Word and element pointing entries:
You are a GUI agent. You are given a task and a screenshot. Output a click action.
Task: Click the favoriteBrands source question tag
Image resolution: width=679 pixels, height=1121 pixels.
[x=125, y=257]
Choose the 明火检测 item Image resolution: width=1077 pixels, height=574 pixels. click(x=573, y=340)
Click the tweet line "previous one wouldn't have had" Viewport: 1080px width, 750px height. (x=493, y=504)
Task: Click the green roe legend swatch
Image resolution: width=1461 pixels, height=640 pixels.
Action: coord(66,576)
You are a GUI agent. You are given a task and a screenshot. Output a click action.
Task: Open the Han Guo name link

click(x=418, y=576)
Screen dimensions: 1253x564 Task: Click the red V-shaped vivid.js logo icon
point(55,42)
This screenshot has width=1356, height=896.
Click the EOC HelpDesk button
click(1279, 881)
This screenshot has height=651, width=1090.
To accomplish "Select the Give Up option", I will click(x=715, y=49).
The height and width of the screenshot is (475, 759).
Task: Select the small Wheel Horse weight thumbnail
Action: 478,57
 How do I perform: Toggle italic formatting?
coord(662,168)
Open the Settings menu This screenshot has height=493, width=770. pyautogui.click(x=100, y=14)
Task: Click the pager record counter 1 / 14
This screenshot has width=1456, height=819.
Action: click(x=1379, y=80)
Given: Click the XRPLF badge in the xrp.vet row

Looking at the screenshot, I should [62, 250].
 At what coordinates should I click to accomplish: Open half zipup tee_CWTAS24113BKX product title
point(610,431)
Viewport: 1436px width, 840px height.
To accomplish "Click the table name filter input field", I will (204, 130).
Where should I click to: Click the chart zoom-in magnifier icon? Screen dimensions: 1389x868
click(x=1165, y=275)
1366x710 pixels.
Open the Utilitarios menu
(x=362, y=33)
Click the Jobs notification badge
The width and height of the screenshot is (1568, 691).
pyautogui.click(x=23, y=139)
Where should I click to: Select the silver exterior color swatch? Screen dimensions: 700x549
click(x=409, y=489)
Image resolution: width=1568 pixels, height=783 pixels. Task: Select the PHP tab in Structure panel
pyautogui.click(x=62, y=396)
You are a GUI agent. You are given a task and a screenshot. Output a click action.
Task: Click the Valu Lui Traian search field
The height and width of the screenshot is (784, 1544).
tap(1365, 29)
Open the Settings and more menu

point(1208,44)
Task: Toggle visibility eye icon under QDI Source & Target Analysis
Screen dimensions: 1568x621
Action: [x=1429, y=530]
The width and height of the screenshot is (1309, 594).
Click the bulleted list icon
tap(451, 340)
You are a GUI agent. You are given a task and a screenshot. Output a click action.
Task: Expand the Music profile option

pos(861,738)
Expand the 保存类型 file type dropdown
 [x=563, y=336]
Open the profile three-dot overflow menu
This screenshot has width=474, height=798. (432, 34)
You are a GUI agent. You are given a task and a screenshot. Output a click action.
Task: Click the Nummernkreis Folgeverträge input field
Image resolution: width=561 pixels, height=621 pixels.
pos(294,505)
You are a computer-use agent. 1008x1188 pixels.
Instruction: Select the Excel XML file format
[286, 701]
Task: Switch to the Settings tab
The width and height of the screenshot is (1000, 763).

THE PROBLEM: Rewrite the rows as a numbered list, leaving out blank lines, beginning at the line containing "Where should I click to: Click" and running through the end of the rows. Include only those lines.

RESULT:
1. Where should I click to: Click the chart zoom-in magnifier icon? Screen dimensions: 1389x868
2. click(x=1165, y=275)
3. 1366x710 pixels.
4. Open the Utilitarios menu
5. (x=362, y=33)
6. Click the Jobs notification badge
7. The width and height of the screenshot is (1568, 691).
8. pyautogui.click(x=23, y=139)
9. Where should I click to: Select the silver exterior color swatch? Screen dimensions: 700x549
10. click(x=409, y=489)
11. Image resolution: width=1568 pixels, height=783 pixels. Task: Select the PHP tab in Structure panel
12. pyautogui.click(x=62, y=396)
13. You are a GUI agent. You are given a task and a screenshot. Output a click action.
14. Task: Click the Valu Lui Traian search field
15. The height and width of the screenshot is (784, 1544).
16. tap(1365, 29)
17. Open the Settings and more menu
18. point(1208,44)
19. Task: Toggle visibility eye icon under QDI Source & Target Analysis
20. Screen dimensions: 1568x621
21. Action: [x=1429, y=530]
22. The width and height of the screenshot is (1309, 594).
23. Click the bulleted list icon
24. tap(451, 340)
25. You are a GUI agent. You are given a task and a screenshot. Output a click action.
26. Task: Expand the Music profile option
27. pos(861,738)
28. Expand the 保存类型 file type dropdown
29.  [x=563, y=336]
30. Open the profile three-dot overflow menu
31. This screenshot has width=474, height=798. (432, 34)
32. You are a GUI agent. You are given a task and a screenshot. Output a click action.
33. Task: Click the Nummernkreis Folgeverträge input field
34. Image resolution: width=561 pixels, height=621 pixels.
35. pos(294,505)
36. You are a computer-use agent. 1008x1188 pixels.
37. Instruction: Select the Excel XML file format
38. [286, 701]
39. Task: Switch to the Settings tab
40. The width and height of the screenshot is (1000, 763).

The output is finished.